Kenji did not like the young man sitting languidly in his chair. Chin was brash, uncouth, and obnoxious.

“Do not speak too quickly; everything is yet to be settled.”

“That commando team fell for your ruse perfectly — they attacked the wrong house, just as you planned.” Chin waved his cigar in a dismissive gesture. “The volcano is within our grasp, surely you no longer worry.”

“Ivan Kerikov believed that the volcano was within his grasp and Takahiro Ohnishi believed that Hawaii was within his, too. Both men were wrong. I will not believe that we are successful until the mining vessel anchors at the volcano site.”

“Ach,” Chin said, then launched into another story of his own bravery in the face of adversity.

He had told Kenji nearly a dozen such stories earlier in the afternoon, before Kenji had set out to murder Ohnishi. Chin’s tales of bravado had a whining tone to them, as if daring Kenji to doubt them. Since Chin had not volunteered to lead his troops in the assault on Ohnishi’s mansion, Kenji needed no proof of the boy’s true character. Kenji had grown weary of the stories and the boy, yet listened as if rapt. It was expected of him.

Chin summed up, “If I could survive that and still keep the diamonds with me the whole time, surely I will get us out of this.”

Kenji tightened his fists at his sides. He could disembowel Chin with his bare hands without raising a sweat and the idea was a pleasurable one, but he had to maintain his composure. His grandfather held Kenji’s fate after he escaped Hawaii and he wouldn’t jeopardize that for the mere pleasure of killing the boy.

“All operations are different, surely you know this. Because you survived many in the past does not mean you are protected in the present.”

Though not chastened by Kenji’s comment, Chin remained silent.

Kenji was content to lean against the paneled wall of his study, arms now crossed over his chest, watching Chin smoke his cigar. His years of training had taught Kenji to remain impassive no matter what the situation around him. The tension within him would make a weaker man pace, but Kenji simply stood, quiet and dangerous.

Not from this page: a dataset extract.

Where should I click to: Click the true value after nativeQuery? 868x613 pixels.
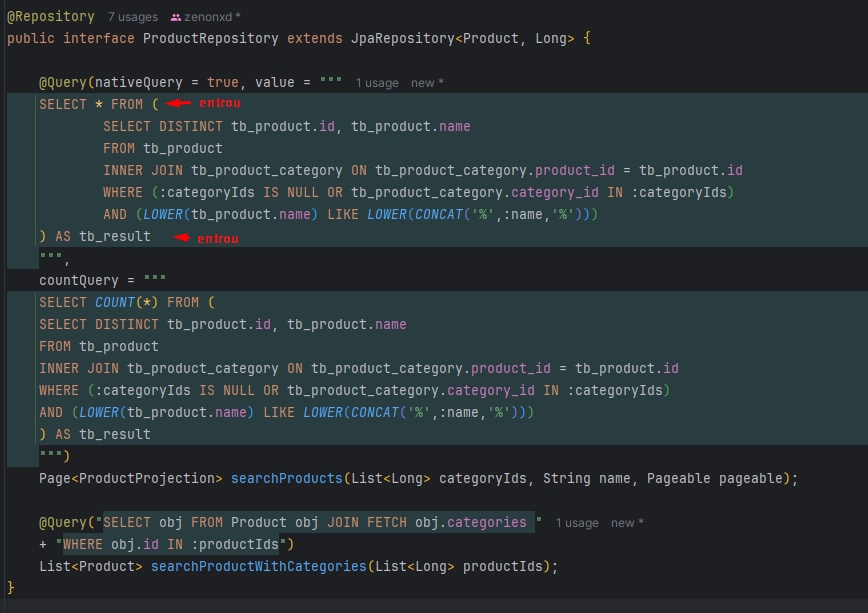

“What of the woman,” Chin said, breaking the minutes long silence, “the reporter you have in the gardener’s shed?”

“What about her?”

“She has refused to help us; surely it is time for her to die.”

“Yes, maybe it is,” Kenji said sadly.

“I will do it,” Chin volunteered. “I want her first.”

“Take her,” Kenji replied casually, masking a sense of hurt.

At first, Kenji had entertained thoughts of taking Jill Tzu with him. There was something in the defiant beauty of the woman that made Kenji want to dominate her. Maybe it was because she knew of his Korean birth? He knew that she would never willingly be with him. Of course she could be drugged, like that American woman he’d rescued a week ago.

But Kenji knew that that was not a solution. Jill had to be eliminated, yet he had not been able to bring himself to do it. Chin’s lurid request was the perfect opportunity. Jill would die, but her blood would not be on his hands.

Chin pulled his small feet from the desk and slammed them against the carpeted floor. Kenji expected him to skip from the room like a spoiled child granted his favorite wish. Instead, Chin swaggered out, eyeing Kenji in an adolescent attempt at domination.

Jill wasn’t sure, but it felt as if night had descended once again, making this the fifth she’d spent locked up inside the maintenance shed. She could hear the incessant buzz of insects if she pressed her ear against the tiny crack under the door. The slit was too narrow for her to look through, not that it really mattered to her anymore. What was another night after all?